** Start Material **
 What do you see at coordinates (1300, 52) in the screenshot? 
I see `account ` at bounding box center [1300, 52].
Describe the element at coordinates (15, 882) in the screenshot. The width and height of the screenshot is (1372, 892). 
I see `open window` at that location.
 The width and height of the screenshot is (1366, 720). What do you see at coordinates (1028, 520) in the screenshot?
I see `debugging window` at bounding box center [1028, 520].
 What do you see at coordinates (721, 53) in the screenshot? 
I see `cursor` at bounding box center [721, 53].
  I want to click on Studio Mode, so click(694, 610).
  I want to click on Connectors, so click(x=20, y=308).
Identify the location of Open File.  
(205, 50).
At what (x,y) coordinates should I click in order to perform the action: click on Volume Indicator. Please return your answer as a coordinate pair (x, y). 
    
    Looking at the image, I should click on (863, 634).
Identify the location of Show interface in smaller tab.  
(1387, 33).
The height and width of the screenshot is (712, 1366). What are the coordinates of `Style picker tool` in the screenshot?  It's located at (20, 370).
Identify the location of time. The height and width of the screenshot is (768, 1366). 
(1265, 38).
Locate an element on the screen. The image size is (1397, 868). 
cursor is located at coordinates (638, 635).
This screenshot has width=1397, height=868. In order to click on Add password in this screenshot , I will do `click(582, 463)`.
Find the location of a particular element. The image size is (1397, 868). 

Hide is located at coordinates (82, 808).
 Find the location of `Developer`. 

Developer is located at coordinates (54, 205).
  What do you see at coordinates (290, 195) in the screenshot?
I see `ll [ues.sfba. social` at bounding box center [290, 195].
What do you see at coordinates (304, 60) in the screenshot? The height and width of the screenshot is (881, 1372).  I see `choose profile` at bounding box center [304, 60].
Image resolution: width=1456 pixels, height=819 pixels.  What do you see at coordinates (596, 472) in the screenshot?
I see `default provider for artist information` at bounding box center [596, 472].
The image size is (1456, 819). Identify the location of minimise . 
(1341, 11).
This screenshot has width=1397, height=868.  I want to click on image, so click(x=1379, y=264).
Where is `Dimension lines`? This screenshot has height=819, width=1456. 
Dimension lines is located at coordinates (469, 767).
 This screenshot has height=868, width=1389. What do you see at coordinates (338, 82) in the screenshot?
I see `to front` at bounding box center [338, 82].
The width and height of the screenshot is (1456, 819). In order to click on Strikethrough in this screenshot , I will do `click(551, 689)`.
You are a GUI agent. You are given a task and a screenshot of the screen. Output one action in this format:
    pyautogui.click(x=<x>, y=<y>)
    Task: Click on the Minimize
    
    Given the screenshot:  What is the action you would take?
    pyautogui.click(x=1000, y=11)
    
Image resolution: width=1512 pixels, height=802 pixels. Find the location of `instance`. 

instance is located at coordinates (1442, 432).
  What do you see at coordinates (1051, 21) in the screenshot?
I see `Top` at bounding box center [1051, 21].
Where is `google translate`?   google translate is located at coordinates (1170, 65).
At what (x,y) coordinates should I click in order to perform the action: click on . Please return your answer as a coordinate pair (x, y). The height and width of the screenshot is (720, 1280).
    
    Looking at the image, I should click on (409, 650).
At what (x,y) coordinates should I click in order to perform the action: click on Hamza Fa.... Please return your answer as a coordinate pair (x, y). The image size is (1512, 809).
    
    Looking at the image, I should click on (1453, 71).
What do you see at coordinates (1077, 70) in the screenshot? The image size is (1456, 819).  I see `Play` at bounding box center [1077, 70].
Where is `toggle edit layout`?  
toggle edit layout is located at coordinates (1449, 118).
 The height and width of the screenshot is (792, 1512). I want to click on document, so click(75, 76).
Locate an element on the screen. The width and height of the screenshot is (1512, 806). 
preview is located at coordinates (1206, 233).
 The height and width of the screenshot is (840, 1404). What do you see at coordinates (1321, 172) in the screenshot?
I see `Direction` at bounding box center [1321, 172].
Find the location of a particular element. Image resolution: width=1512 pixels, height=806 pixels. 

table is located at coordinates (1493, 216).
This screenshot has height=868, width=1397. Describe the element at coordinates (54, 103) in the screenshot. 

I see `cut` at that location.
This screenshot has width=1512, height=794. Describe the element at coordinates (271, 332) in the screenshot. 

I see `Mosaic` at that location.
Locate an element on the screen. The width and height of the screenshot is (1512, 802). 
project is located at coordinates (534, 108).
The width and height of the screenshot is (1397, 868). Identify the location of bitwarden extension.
** End Material **
| Exercise description |
Write out the data word for word, starting at the very first line and ending at the line that contains "center [1028, 520].", with both of those lines included.

| Exercise solution |
 What do you see at coordinates (1300, 52) in the screenshot? 
I see `account ` at bounding box center [1300, 52].
Describe the element at coordinates (15, 882) in the screenshot. The width and height of the screenshot is (1372, 892). 
I see `open window` at that location.
 The width and height of the screenshot is (1366, 720). What do you see at coordinates (1028, 520) in the screenshot?
I see `debugging window` at bounding box center [1028, 520].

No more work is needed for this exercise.